At the best of times SA badly needs people with skills. But this is not the best of times. As last week’s column mentioned, it is a time of national gloom. Which means, among other things, that people with qualificat­ions are said to be leaving in numbers. This is “said to be” because it is common here to talk of “huge” levels of emigration without reliable numbers to back the claim.

But that people are leaving is not in dispute. Which means the country needs people with skills more than ever.

There is one obvious way a country can replace skills it loses through emigration: by encouragin­g skilled people to immigrate. Luckily, we do not need to plead: there are more than enough people from other parts of the world, particular­ly elsewhere on the continent, who want to work here.

But they may not be allowed to work or invest here because this country treats immigrants as a problem, not a solution.

At a time when the economy desperatel­y needs energy and skills, politician­s still talk as if people who have much to contribute are a problem if they were nasty enough to be born elsewhere. The cabinet minister who told a newspaper that the government plans to decide in which industries people from other countries will be allowed to trade is an example.

Given attitudes to immigrants here, voices will inevitably insist that we don’t need foreigners’ abilities, we must encourage home-grown skills. But we don’t have enough and won’t have enough until and unless we fix education and training systems, which will take years to change.

Even then we will need the skills of people from elsewhere

— no country has all the skills it needs among its own citizens; those who succeed are those that welcome skilled immigrants.

This country’s failure to do this in the numbers we need is a product of prejudices.
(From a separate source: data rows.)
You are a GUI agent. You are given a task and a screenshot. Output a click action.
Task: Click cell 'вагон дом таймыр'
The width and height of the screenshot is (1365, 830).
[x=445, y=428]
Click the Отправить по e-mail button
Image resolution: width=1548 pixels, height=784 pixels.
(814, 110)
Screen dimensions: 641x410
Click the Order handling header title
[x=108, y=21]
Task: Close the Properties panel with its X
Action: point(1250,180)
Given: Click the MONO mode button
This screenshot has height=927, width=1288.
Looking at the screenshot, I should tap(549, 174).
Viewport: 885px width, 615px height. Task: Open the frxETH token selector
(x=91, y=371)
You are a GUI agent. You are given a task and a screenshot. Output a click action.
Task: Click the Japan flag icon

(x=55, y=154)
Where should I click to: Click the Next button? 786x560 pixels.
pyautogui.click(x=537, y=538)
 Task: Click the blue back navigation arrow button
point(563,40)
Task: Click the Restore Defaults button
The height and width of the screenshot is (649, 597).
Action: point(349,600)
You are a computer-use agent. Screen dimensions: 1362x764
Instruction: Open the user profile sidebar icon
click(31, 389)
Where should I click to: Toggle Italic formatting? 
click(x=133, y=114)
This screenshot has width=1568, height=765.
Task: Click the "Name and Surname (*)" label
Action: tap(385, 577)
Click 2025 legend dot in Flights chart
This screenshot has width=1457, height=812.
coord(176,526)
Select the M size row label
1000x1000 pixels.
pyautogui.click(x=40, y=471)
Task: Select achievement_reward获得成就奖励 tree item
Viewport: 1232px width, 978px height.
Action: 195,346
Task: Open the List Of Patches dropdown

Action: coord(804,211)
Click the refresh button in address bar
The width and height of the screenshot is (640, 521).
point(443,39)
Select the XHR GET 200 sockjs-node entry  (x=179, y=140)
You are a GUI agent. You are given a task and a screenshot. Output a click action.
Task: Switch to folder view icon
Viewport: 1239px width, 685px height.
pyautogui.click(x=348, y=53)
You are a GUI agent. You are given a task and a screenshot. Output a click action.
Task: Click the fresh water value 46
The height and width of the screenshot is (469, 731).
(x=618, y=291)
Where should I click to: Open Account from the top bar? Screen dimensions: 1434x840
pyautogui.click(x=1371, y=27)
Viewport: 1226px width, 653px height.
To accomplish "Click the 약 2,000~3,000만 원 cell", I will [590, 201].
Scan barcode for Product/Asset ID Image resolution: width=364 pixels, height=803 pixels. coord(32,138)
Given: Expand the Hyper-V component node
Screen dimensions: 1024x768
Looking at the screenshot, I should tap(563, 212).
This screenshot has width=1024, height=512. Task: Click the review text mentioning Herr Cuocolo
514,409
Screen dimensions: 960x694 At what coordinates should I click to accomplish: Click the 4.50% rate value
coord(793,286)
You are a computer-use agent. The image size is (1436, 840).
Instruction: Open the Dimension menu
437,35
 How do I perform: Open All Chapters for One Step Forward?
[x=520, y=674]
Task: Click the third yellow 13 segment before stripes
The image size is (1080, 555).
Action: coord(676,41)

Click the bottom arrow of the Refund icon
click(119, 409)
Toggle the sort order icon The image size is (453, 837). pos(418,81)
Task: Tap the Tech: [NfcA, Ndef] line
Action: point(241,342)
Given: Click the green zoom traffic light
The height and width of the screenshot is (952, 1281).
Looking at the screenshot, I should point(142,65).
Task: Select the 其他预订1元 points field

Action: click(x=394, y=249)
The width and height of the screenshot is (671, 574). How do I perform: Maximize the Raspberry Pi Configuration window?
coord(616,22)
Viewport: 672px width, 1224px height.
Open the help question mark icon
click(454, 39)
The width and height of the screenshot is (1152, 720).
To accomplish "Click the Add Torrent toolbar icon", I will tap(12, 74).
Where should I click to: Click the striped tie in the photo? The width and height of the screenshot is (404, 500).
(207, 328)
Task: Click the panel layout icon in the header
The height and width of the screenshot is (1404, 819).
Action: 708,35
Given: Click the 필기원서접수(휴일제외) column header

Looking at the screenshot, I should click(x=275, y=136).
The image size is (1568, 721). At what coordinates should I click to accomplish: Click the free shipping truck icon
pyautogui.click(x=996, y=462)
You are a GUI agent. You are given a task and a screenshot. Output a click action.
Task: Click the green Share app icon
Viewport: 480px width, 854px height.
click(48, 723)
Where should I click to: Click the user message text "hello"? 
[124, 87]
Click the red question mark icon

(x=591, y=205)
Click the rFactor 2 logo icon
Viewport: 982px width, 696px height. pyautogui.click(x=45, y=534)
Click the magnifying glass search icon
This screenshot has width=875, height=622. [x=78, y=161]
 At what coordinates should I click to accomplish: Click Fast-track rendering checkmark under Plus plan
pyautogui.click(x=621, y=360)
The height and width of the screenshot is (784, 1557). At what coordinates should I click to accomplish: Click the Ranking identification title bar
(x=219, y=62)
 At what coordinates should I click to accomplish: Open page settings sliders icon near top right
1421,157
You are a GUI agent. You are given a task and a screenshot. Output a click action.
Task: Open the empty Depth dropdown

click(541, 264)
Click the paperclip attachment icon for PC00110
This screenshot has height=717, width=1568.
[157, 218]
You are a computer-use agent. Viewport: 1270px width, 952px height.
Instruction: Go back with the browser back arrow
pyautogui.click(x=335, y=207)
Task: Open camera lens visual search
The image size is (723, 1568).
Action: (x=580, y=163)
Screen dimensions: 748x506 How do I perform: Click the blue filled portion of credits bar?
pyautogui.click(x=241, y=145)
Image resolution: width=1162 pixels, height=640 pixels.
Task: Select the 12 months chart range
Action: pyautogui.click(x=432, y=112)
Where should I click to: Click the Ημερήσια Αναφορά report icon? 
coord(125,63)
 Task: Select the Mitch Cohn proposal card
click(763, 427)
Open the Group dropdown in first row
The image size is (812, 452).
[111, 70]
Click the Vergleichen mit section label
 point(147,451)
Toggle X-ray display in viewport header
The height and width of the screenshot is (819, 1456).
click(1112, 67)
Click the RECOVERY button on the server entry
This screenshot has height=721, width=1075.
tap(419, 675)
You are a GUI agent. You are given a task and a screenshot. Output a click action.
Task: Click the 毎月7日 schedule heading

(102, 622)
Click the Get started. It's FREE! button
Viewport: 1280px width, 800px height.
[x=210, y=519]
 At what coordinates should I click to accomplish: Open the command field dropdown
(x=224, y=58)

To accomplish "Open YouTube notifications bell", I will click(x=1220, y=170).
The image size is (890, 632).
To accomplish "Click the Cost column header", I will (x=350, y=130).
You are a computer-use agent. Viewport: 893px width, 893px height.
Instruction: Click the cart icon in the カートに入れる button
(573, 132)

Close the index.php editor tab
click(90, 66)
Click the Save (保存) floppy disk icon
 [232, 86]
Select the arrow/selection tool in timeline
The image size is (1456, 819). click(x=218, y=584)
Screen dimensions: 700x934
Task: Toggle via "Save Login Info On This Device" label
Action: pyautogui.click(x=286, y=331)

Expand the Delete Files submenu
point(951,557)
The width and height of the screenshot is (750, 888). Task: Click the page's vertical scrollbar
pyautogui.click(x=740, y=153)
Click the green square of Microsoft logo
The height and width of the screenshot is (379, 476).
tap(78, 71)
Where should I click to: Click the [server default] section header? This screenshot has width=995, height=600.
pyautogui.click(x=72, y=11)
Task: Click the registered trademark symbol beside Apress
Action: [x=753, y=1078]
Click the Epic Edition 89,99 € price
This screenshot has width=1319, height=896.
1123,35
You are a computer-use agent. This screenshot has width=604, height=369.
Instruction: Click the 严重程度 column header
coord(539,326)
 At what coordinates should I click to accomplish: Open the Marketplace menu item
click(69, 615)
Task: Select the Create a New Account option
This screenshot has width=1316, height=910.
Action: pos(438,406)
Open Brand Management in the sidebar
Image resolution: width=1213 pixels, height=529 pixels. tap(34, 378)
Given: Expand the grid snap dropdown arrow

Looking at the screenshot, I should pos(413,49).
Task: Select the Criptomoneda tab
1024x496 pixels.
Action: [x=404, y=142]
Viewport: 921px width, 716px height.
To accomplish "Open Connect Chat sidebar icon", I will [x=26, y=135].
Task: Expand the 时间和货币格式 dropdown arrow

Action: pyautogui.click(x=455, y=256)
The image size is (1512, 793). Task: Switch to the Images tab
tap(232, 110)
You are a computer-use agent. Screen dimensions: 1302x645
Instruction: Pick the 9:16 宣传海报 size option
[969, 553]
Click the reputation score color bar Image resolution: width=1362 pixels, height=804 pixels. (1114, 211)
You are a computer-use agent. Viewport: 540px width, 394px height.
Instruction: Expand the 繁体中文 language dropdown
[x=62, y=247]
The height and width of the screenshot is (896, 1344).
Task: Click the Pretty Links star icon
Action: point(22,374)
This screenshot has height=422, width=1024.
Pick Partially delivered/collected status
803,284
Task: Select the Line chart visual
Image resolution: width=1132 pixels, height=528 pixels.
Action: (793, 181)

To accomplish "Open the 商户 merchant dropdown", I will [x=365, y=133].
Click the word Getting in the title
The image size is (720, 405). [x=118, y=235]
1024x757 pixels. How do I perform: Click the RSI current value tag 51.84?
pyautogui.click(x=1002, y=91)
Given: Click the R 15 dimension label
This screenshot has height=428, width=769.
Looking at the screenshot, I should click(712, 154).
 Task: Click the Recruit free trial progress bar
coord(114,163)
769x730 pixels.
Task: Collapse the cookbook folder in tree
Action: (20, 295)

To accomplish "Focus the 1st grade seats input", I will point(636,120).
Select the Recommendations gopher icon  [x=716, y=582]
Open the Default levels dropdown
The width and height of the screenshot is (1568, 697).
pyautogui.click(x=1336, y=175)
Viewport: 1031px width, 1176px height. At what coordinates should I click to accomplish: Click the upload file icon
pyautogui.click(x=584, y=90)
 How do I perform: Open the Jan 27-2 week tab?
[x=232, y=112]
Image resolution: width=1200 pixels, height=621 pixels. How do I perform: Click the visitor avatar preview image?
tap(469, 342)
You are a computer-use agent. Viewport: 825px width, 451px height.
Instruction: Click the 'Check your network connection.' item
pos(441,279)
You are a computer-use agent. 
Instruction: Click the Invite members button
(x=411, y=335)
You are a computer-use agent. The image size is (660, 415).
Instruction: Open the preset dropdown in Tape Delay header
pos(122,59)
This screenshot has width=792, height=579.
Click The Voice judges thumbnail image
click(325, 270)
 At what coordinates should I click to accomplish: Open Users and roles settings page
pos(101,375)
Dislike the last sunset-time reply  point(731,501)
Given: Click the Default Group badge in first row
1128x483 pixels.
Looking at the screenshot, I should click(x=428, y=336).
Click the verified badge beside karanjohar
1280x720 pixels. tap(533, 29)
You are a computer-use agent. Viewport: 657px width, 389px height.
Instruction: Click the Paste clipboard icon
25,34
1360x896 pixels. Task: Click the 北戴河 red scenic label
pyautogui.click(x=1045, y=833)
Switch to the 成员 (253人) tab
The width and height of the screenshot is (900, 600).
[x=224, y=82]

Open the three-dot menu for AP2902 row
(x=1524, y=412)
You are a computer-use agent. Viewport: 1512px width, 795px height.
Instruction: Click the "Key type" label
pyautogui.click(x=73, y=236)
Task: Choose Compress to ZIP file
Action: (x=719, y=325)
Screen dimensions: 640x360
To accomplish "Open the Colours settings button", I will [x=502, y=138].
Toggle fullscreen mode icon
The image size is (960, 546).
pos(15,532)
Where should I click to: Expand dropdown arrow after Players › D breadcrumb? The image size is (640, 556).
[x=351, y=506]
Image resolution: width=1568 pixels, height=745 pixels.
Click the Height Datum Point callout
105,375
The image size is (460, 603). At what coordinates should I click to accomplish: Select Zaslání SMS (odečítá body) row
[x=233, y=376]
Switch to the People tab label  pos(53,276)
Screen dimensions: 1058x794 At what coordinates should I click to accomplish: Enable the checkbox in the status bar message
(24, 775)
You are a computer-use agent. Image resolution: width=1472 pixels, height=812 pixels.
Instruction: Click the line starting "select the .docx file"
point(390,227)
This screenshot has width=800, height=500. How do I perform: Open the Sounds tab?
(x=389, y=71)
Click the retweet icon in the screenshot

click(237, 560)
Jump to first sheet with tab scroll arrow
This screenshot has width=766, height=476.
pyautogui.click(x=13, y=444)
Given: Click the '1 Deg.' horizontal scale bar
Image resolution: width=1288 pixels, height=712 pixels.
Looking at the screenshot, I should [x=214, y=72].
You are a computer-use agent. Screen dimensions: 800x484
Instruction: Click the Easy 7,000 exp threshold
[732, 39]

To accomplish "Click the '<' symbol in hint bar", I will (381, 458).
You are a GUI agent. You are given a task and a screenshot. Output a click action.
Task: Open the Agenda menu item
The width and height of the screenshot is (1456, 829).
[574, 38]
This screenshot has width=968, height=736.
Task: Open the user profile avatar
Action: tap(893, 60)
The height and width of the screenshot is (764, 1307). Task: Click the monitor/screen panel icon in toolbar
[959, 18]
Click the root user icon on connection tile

The most obvious is the irrational bias that says that where a person is born is more important than what they have to offer.

But there is another prejudice at work — one that fails to see that people don’t need fancy qualificat­ions to be skilled and offer the economy what it needs.

Formal businesses are happy to lobby the government to allow them to employ people with skills they need. They are silent when skilled people who create wealth but who run their own businesses on the streets, not in air-conditione­d offices, are driven from the economy.

When violence against immigrants broke out in inner cities, there was concern that this would damage economic links with the rest of the continent, but no worry about the far more important problem that people who help keep the economy afloat were chased away.

COLONIAL HANG-UPS

This country’s colonial hangups blind it to the reality that you don’t need to operate in an office or work for large companies to create jobs and grow the economy. The Mozambican builder or Zimbabwean panel beater — and, very often, the South African who operates from a back yard — are seen as drags on the economy, not a key to its return to health.

If this country’s politician­s and citizens put aside their prejudices and stare economic reality in the face, they will see we need any skilled person we can get. Allowing immigrants to work here in safety is not charity, it is essential to the economy’s growth.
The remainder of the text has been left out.